1955年仙台市生まれ。教育ジャーナリストとしていじめ問題や学校現場の取材の傍ら、世田谷区を拠点に教育問題に取り組む市民プロジェクトを展開。1996年より衆議院議員を3期11年務めた後、総務省顧問を経て、2011年世田谷区長に就任。2015年再選。『〈暮らしやすさ〉の都市戦略』(岩波書店)など著書多数。

待機児童の解消や子育て支援、若者支援事業をお聞かせください。

区長に就任して、平成30年春で7年になりますが、その間に作った保育園が107園、定員にして8000人まで拡大しました。平成30年には0歳から2歳までの待機児童が500人を切りましたが、平成30年度も一般会計3000億円の中から487億円を保育園の増設や運営の予算に充て、保育の保障に注力してまいります。一方、自営業やフリーランスで働く方の生活スタイルに合わせ、親子で立ち寄れる「おでかけひろば」とワークスペースが融合した施設を区内に2カ所作りました。子どもの近くで働く、仕事と子育て両方が調和できるスタイルを社会基盤としてつくろうという実験的アプローチです。
さらに若者支援では、中学生から社会人まで含めた若者が、ダンスや音楽、料理、また語り合うことで自己表現できる場の提供として「希望丘青少年交流センター」を立ち上げます。設計段階から若者が参加し、専門家や地域の方々と提供するプログラム等のプランを練りながら平成31年2月に完成予定です。
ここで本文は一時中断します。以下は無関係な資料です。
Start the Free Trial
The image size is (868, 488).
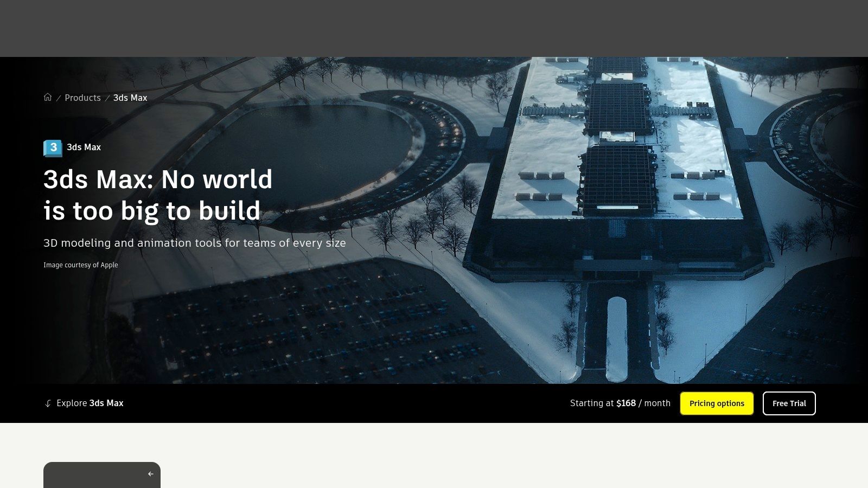(789, 403)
共生社会ホストタウンなどの取り組みにも積極的ですね。

共生社会ホストタウンはパラリンピアンを迎えることをきっかけに、「心のバリアフリー」や「ユニバーサルデザインのまちづくり」に積極的に取り組むまち。全国で14自治体、都内では世田谷区が登録されています。東京2020オリンピック・パラリンピックを念頭に、商店街の段差解消、点字メニューやコミュニケーションボードの設置など、障害者にも優しいまちづくりを行っています。
また、医療ケアを必要とするお子さんのお母さん方からの訴えで入所申請すらできない障害を持つ子どもたちのことを知り、通所と居宅を組み合わせた保育などもスタート。区民の声を反映し、ハンディーキャップや不得意を抱える人をサポートしながら、ともに暮らせる社会をめざしています。

これからのまちづくりのビジョンをお聞かせください。

高校生や大学生による、希望丘青少年交流センター若者運営準備委員会の様子

まちづくりは今、大きく変わりつつあります。経済的に活力のあるまちという旧来型の考え方から、これからは、一人ひとりが内面的に充実して暮らせるまちへ向かいます。人間関係の豊かな幸福感のある近代都市でなくてはいけないと思っています。世田谷区は、アメリカ・ポートランドの都市デザインや、住民自治が大きな力を持つまちづくりを参考にしています。前述のような若者支援も含め、まちに住んでいる人たち自身が仕かけ人になって、自らが考えてつくっていける。そんなまちをめざしたいと考えています。